__TEXT PROVIDED__.
--- --- ---

Lambda School Data Science, Unit 2: Predictive Modeling

# Applied Modeling, Module 1

You will use your portfolio project dataset for all assignments this sprint.

## Assignment

Complete these tasks for your project, and document your decisions.

- [x] Choose your target. Which column in your tabular dataset will you predict?
- [x] Choose which observations you will use to train, validate, and test your model. And which observations, if any, to exclude.
- [x] Determine whether your problem is regression or classification.
- [x] Choose your evaluation metric.
- [x] Begin with baselines: majority class baseline for classification, or mean baseline for regression, with your metric of choice.
- [x] Begin to clean and explore your data.
- [x] Choose which features, if any, to exclude. Would some features "leak" information from the future? **No**

## Reading
- [Attacking discrimination with smarter machine learning](https://research.google.com/bigpicture/attacking-discrimination-in-ml/), by Google Research, with  interactive visualizations. _"A threshold classifier essentially makes a yes/no decision, putting things in one category or another. We look at how these classifiers work, ways they can potentially be unfair, and how you might turn an unfair classifier into a fairer one. As an illustrative example, we focus on loan granting scenarios where a bank may grant or deny a loan based on a single, automatically computed number such as a credit score."_
- [How Shopify Capital Uses Quantile Regression To Help Merchants Succeed](https://engineering.shopify.com/blogs/engineering/how-shopify-uses-machine-learning-to-help-our-merchants-grow-their-business)
- [Maximizing Scarce Maintenance Resources with Data: Applying predictive modeling, precision at k, and clustering to optimize impact](https://towardsdatascience.com/maximizing-scarce-maintenance-resources-with-data-8f3491133050), **by Lambda DS3 student** Michael Brady. His blog post extends the Tanzania Waterpumps scenario, far beyond what's in the lecture notebook.
- [Notebook about how to calculate expected value from a confusion matrix by treating it as a cost-benefit matrix](https://github.com/podopie/DAT18NYC/blob/master/classes/13-expected_value_cost_benefit_analysis.ipynb)
- [Simple guide to confusion matrix terminology](https://www.dataschool.io/simple-guide-to-confusion-matrix-terminology/) by Kevin Markham, with video
- [Visualizing Machine Learning Thresholds to Make Better Business Decisions](https://blog.insightdatascience.com/visualizing-machine-learning-thresholds-to-make-better-business-decisions-4ab07f823415)

--- --- ---

__MATERIAL PROVIDED__.
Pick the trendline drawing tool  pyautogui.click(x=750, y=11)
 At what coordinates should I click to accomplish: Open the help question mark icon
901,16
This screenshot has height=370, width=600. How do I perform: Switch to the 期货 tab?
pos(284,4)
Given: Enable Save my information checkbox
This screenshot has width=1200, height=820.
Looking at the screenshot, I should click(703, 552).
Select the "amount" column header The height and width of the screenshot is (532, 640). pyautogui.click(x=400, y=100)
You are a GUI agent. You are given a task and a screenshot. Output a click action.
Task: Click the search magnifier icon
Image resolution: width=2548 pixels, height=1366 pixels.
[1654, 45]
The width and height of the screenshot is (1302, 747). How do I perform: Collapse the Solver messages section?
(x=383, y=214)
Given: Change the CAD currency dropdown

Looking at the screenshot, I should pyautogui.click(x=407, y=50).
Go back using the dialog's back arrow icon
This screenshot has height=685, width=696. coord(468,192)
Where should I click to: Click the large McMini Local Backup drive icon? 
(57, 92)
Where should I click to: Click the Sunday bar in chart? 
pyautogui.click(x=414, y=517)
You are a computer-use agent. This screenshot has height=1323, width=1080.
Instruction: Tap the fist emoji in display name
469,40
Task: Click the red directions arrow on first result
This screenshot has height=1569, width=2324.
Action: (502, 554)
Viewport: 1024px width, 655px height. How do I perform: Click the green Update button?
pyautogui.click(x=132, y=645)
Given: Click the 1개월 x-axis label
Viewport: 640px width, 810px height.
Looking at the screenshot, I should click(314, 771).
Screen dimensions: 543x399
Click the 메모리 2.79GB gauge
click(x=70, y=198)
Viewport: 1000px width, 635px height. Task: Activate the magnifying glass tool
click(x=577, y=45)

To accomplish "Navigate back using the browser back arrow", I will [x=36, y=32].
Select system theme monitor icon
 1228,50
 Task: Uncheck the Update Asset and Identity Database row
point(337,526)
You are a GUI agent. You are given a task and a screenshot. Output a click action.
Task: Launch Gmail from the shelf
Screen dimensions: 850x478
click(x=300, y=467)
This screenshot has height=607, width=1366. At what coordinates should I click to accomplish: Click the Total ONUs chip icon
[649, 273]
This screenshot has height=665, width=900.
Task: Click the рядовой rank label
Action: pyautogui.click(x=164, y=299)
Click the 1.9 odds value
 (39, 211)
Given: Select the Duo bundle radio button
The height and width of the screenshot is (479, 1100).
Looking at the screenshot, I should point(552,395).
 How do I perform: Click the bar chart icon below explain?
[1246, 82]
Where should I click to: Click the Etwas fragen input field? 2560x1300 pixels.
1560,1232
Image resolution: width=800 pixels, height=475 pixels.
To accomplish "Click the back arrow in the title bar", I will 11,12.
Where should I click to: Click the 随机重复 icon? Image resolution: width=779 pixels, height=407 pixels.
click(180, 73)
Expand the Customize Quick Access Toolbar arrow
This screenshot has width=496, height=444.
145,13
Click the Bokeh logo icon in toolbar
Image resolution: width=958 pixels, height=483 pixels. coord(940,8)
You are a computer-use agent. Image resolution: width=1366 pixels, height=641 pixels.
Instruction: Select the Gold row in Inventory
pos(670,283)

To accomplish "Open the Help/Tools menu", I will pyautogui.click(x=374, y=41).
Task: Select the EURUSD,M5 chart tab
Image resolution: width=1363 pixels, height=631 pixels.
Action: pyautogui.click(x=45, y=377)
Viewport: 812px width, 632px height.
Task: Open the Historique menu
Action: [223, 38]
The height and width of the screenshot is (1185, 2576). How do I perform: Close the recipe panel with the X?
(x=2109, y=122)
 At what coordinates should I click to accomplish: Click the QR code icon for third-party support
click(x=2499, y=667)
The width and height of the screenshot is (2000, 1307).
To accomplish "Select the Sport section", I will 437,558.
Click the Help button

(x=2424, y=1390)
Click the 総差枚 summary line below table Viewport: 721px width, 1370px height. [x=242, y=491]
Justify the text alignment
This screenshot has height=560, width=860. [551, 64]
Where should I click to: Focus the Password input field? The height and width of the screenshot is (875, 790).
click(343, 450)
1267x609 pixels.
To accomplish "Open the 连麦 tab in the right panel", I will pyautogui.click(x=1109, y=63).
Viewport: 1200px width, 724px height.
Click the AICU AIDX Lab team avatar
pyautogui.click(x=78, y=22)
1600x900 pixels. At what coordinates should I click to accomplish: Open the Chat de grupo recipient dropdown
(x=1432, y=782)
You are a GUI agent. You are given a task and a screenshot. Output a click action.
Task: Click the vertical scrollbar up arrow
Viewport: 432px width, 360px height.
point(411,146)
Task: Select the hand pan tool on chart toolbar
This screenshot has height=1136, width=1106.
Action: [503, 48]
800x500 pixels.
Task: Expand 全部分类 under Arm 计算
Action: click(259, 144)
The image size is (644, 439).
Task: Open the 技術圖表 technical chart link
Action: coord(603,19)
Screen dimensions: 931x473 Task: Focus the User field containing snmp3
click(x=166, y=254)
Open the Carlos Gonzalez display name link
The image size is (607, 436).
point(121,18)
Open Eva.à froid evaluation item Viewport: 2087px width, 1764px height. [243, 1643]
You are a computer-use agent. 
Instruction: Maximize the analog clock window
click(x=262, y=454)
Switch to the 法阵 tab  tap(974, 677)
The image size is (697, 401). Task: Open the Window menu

--- --- ---

__PARTS OF THE EXERCISE__.
- a) Answer these questions using the Applied Modeling page:
(i) Which baseline does it say to begin with for regression?
(ii) Who wrote the simple guide to confusion matrix terminology?
(iii) Which scenario does Michael Brady's blog post extend?
- b) In the entries, reproduce everything from the line that contains "The width and height of the screenshot is (2000, 1307)." down to the line that contains "pyautogui.click(x=78, y=22)", including both of those lines.

__ANSWERS PROVIDED__.
- a)
(i) A mean baseline.
(ii) Kevin Markham.
(iii) The Tanzania Waterpumps scenario.

- b)
The width and height of the screenshot is (2000, 1307).
To accomplish "Select the Sport section", I will 437,558.
Click the Help button

(x=2424, y=1390)
Click the 総差枚 summary line below table Viewport: 721px width, 1370px height. [x=242, y=491]
Justify the text alignment
This screenshot has height=560, width=860. [551, 64]
Where should I click to: Focus the Password input field? The height and width of the screenshot is (875, 790).
click(343, 450)
1267x609 pixels.
To accomplish "Open the 连麦 tab in the right panel", I will pyautogui.click(x=1109, y=63).
Viewport: 1200px width, 724px height.
Click the AICU AIDX Lab team avatar
pyautogui.click(x=78, y=22)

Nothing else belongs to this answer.